Morally, it’s equivocal. Nutritionally, it depends. However, the land, water, and carbon footprints are just the same.
In fact, researchers in Italy have proposed a way to measure the ecological impact of global food wastage due to excessive consumption. First, they estimated the net excess body weight of each country’s population—based on BMI and height data—and distributed its energy content among food groups according to national availability.
Published in Frontiers in Nutrition, the results suggest that direct food waste—thrown away or lost from field to fork—is a mere hors d’oeuvre.
“Excess body weight corresponds to roughly 140 billion tons of food waste globally,” reports group lead Mauro Serafini, PhD, of Italy’s University of Teramo.
This figure is a snapshot of the current world population’s accumulated dietary excesses, not a rate of overconsumption. It is, however, orders of magnitude higher than current annual direct food waste, estimated at 1.3 billion tons.
The disproportionate impact of what Serafini’s group deems “metabolic food waste” grows when its ecological costs are calculated, using per-kilo values from thousands of food lifecycle assessments. Fruits, vegetables, roots, and tubers have the highest direct wastage rates, but excess energy consumption is dominated by more calorie-dense foods, which typically entail more land, water, and greenhouse gases to produce.
Indeed, it’s estimated that growing the world’s metabolic food waste would be expected to generate the equivalent of 240 billion tons of carbon dioxide, roughly the amount mankind released burning fossil fuels over the last seven years combined. Notably, the European Union, North America, and Oceania collectively contribute as much to this estimate as the rest of the world combined, with meat, eggs, and dairy accounting for 75%.
The findings suggest numerous variables and areas for further study. For example, the total land and water figures are difficult to interpret, as they don’t take into account how long land is required to grow different foods, or the redistribution of water, which isn’t lost per se via agriculture.
Furthermore, though based on public data collected by the UN, the World Health Organization, and other prominent sources, the approach incorporates a degree of methodological and conceptual uncertainty.

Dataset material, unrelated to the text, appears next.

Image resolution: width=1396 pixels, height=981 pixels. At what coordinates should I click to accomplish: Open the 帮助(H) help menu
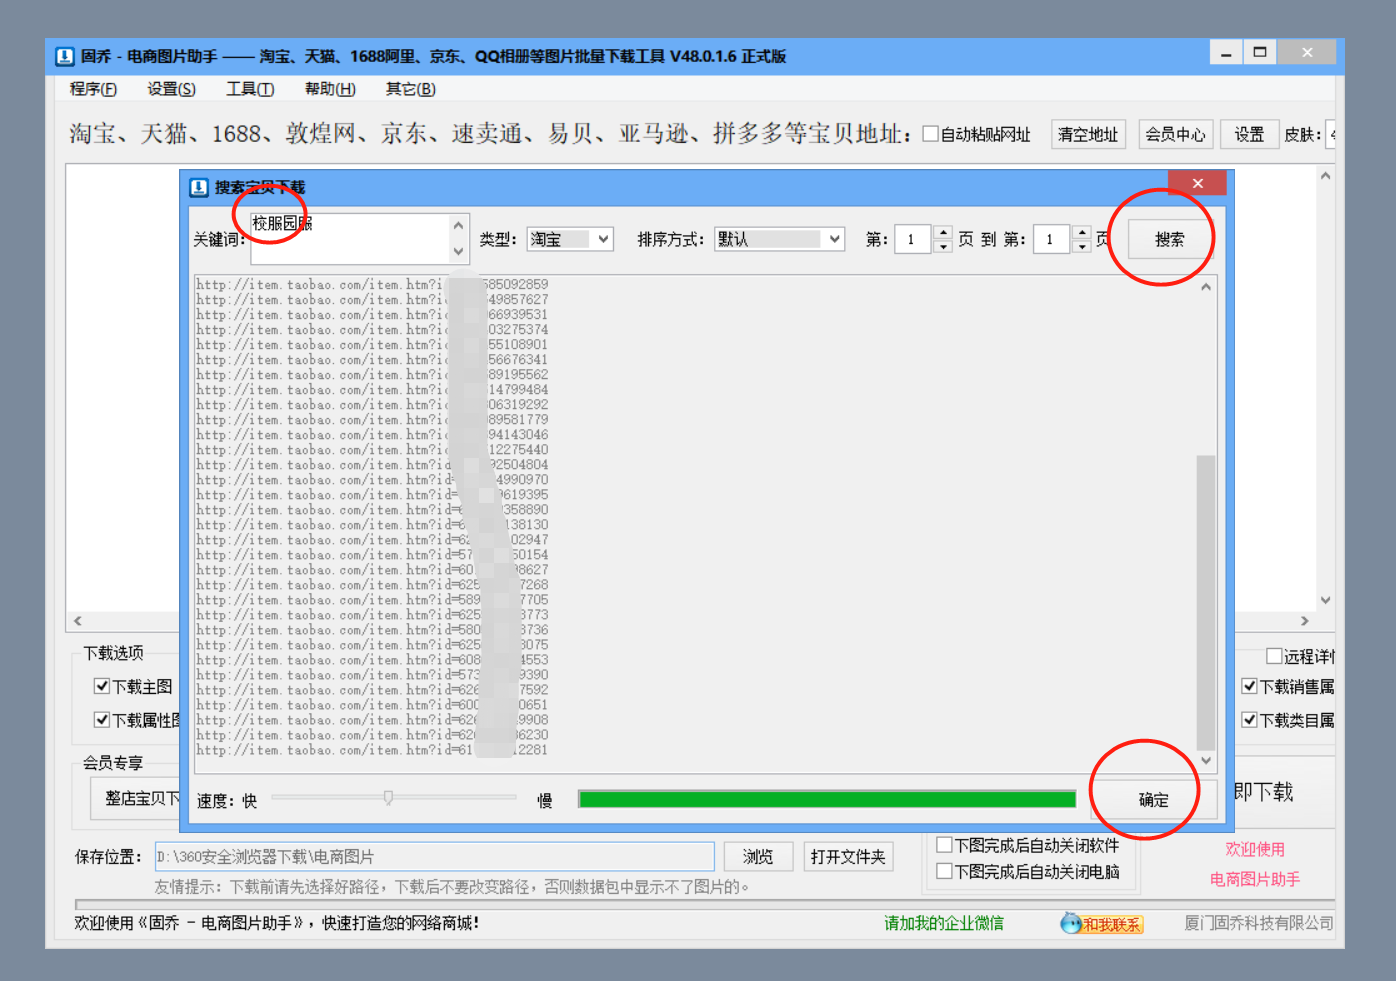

The calculations are based on national availability of the main food commodities, not average food intake or typical sources of excess calories among the overweight and obese. The researchers also assumed that bodyweight beyond BMI 21.7, the midpoint of the accepted “healthy range” associated with lowest all-cause mortality, was entirely excessive, ie, all fat. Finally, the way excess body weight may change over time, or how much of it would vanish if physical activity were increased to more healthful levels, are additional variables that would benefit from future study.